Now, after the book’s release early in July, she is able to bring herself to sit on a bench in Palisades Park, where the homeless can be seen in any direction.
Noble, a Santa Monica-based author who has previously volunteered to help the homeless, wrote “Blanket of Stars” to help bring humanity to the thousands of homeless women that populate the streets of Santa Monica. The book follows a career that includes novels inspired by her partial Arab American heritage.
Noble was born in Pasadena, but moved out to Santa Monica 41 years ago to avoid the smog. Noble enjoys living in Santa Monica, but said she often thinks about moving away to some place less populated and quieter in northern California. She would stay on the coast, though. But while she does live here, her favorite thing to do is it to walk around town, specifically through the allies.
“Walking, gardening, reading, politics,” she said of her interests outside of writing.
Noble’s first two books were a collection of short stories and a novel about Arab Americans. Though she herself is part Arab, she said she has never faced any issues or discrimination, partially because she looks more like her Irish mother and partially because she said discrimination against Arabs was not as prevalent when she was growing up.
“Nobody even knew what the Middle East was when I was growing up,” she said.
Her latest book, “Blanket of Stars,” tells short stories of the individual homeless women Noble interviewed. The stories include photographs taken by her son, Ian Noble, an architectural and fine art photographer.
“Our main point was to make these women visible, women who are usually invisible, and to document their lives so that they won’t be forgotten,” she said.
Noble began the process of interviewing in 2005 with the intention of covering all homeless people in Santa Monica, male or female. But she quickly realized that plan was too grandiose, so she narrowed her focus to women.

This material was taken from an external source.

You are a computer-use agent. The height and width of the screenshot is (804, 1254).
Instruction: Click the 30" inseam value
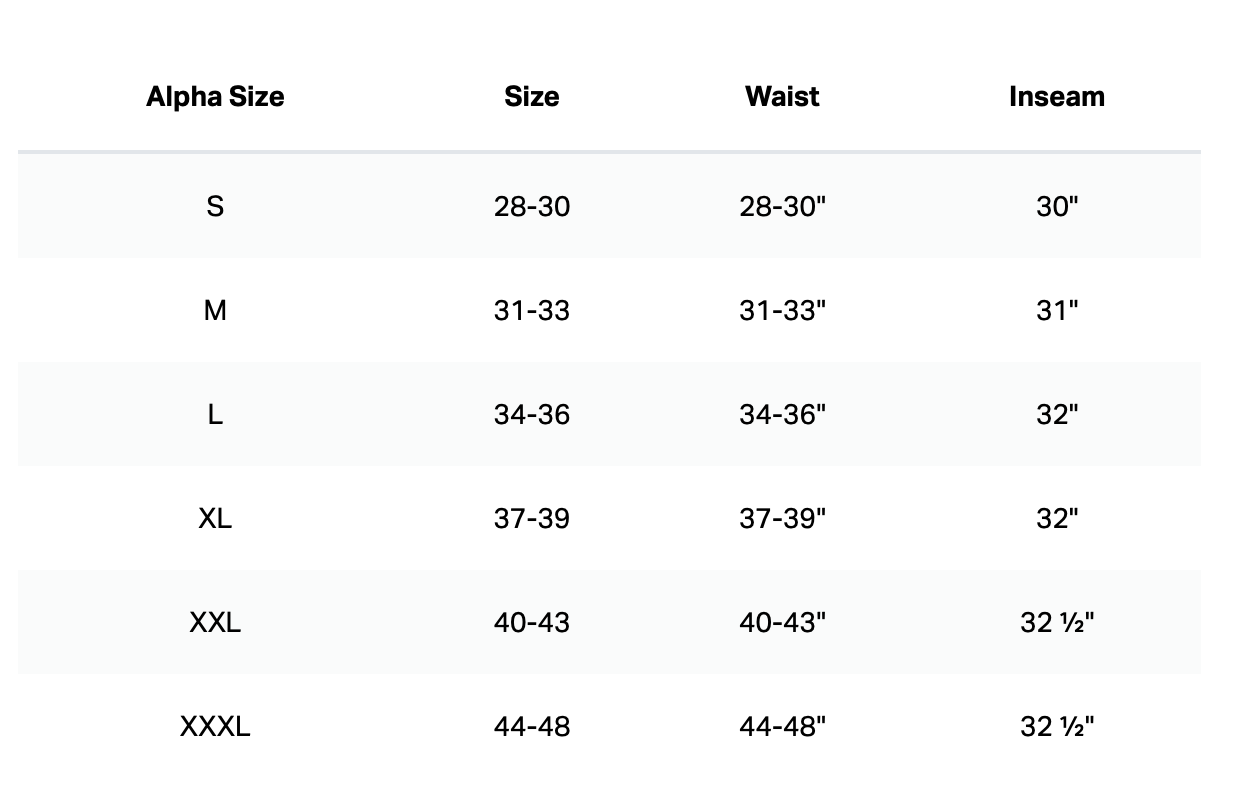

Noble said she decided to focus on women because they have extra concerns with living on the street, such as safety from aggressive men. She also had concerns about her own safety when interviewing homeless men.
“Some of the men appeared to me too dangerous to interview,” she said. “An unstable paranoid schizophrenic male is different from an unstable paranoid schizophrenic female. They are much more prone to violence, it seems to me. We found ourselves backing away several times.”
Noble’s publisher, Paddy Calistro of Angel City Press, said she thinks the book turned out beautifully and would work with Noble again.
“Frances is highly intelligent. I’m impressed with the thought and time she puts into social causes,” Calistro said. “She researched and researched and researched for this book.”
Through her research, Noble discovered Ocean Park Community Center’s Daybreak, a homeless shelter specifically for women with long-term debilitating mental illness. A portion of the proceeds from the book will be donated to Daybreak.
“She took so much time and developed relationships with these women so that they trusted her,” said Amy Turk, the project director of Daybreak. “Little change won’t happen without trust. We never anticipated having a financial gain from this book. We just thought Frances was communicating a needed story.”